During the New Deal at the height of Nichols' artistic practice, RFD played a crucial role in the federal government’s broader efforts to modernize rural America, alleviate poverty, and integrate isolated communities into the national economy and culture. While RFD was already well established by the 1930s, the New Deal significantly expanded and transformed its scope and infrastructure, aligning it with President Franklin D. Roosevelt’s vision of a more equitable and connected nation. RFD was critical in delivering New Deal information—farmers and rural families received government bulletins, agricultural extension pamphlets, Works Progress Administration (WPA) project announcements, and materials about programs like the Agricultural Adjustment Administration (AAA) and the Civilian Conservation Corps (CCC). The New Deal emphasized infrastructure investment, and rural roads—essential for mail carriers. Mail routes provided employment for thousands of postal workers and indirectly stimulated road construction and vehicle maintenance jobs, especially in underserved areas. RFD also helped implement the New Deal’s goal of fostering a more unified American identity. By linking remote communities to the federal government and national media, it reduced regional disparities and strengthened allegiance to federal institutions.
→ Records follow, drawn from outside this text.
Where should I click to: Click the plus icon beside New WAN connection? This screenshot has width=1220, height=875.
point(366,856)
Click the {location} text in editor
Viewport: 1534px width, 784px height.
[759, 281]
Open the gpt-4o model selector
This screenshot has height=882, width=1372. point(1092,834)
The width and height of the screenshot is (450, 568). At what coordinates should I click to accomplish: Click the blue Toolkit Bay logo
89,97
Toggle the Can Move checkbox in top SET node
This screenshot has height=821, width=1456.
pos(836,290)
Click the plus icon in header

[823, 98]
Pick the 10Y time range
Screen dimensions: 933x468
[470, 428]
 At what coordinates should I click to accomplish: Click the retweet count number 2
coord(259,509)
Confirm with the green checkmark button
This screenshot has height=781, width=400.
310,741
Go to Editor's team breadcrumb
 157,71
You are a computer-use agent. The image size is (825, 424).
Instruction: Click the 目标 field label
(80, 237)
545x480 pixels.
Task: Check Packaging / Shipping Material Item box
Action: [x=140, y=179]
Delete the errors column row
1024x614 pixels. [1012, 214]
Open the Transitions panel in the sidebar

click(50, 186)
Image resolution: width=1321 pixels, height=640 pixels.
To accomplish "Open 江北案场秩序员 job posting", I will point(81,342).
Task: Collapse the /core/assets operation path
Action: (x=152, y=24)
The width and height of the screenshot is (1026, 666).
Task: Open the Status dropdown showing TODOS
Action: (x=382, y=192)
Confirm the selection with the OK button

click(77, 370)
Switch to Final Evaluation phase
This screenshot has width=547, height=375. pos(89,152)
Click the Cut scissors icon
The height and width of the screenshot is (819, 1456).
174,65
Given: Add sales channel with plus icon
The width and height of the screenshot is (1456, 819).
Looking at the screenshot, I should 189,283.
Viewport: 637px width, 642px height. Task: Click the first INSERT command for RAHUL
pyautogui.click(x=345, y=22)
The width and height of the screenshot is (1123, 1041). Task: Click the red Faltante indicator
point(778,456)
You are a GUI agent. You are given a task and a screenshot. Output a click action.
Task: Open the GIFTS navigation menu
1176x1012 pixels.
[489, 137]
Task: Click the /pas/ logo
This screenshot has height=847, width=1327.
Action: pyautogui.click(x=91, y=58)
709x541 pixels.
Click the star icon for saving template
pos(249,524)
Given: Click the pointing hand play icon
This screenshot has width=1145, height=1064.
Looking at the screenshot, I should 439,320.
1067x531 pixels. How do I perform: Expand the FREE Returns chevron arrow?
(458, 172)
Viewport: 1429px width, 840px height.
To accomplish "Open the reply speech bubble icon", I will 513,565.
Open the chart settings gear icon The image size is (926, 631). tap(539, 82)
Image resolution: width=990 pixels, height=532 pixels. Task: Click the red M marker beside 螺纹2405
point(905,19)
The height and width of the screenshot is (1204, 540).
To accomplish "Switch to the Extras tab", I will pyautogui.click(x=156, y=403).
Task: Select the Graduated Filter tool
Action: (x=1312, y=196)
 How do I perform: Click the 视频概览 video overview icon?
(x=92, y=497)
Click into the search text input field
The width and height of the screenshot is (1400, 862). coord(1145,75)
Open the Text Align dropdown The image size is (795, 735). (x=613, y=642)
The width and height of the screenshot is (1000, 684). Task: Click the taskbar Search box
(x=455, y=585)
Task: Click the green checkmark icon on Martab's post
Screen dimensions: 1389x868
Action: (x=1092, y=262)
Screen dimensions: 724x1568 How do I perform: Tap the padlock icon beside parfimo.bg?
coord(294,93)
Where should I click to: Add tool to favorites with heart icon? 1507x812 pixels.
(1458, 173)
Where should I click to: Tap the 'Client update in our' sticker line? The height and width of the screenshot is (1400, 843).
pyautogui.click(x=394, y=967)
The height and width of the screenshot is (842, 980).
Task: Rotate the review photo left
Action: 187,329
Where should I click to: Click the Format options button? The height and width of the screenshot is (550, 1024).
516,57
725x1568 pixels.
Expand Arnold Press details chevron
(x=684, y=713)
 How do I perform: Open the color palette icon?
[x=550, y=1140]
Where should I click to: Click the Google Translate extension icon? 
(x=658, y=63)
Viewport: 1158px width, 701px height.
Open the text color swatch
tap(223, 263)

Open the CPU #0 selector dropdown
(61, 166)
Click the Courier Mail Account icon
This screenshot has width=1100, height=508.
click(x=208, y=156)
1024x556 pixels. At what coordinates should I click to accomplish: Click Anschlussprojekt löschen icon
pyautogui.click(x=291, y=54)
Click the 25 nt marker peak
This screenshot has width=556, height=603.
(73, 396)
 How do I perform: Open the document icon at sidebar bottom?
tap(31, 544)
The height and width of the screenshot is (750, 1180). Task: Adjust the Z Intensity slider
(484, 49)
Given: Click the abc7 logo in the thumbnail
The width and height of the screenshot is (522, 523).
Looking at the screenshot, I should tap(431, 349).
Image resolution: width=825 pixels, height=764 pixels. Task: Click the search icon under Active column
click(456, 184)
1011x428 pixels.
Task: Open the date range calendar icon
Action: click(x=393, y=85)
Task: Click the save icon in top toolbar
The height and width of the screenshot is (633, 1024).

Nichols would have been well aware of the positive impacts of Rural Free Delivery as depicted in the present work. Born in the tiny town of David, Nebraska, Nichols came from a loving family who supported his artistic ambitions as much as they expected him to work hard on the family farm for much of the first twenty years of his life. In 1924, Nichols decamped to Chicago and spent a few months at the Chicago Academy of Fine Arts before deciding that real world illustration and graphic arts experience would serve him well. Nichols worked as a commercial artist for fifteen years as his fine art career advanced. In 1934, his painting, End of the Hunt, won the William Randolph Hearst Prize at the Chicago Art Institute and the painting was later purchased by, and remains in the collection of, the Metropolitan Museum of Art. The following year Nichols published his first book, Philosophy of Esthetics, which began to set forth the design principles that Nichols would follow through much of his career.


In addition to painting his native Midwest, Nichols painted in Alaska, Arizona, and later in Mexico and Central America. Nichols exhibited extensively during the 1930s and 1940s, including at New York’s prominent MacBeth Gallery. In 1939 and 1940, Nichols served as artist-in-residence at the University of Illinois. He started working as an illustrator for Encyclopedia Britannica in 1943 and in 1945, he became its Art Director. Although Nichols painted many scenes of Central America, throughout his career, he often returned to the Midwestern landscape for inspiration, working and reworking compositions from his younger days. Nichols works are in the collections of many American institutions, including the Art Institute of Chicago, the Dayton Art Institute, the Metropolitan Museum of Art, the Joslyn Museum, the Minneapolis Institute of Arts, and the Williams College Art Museum, among many others. He is listed in Who Was Who in American Art and all other standard references.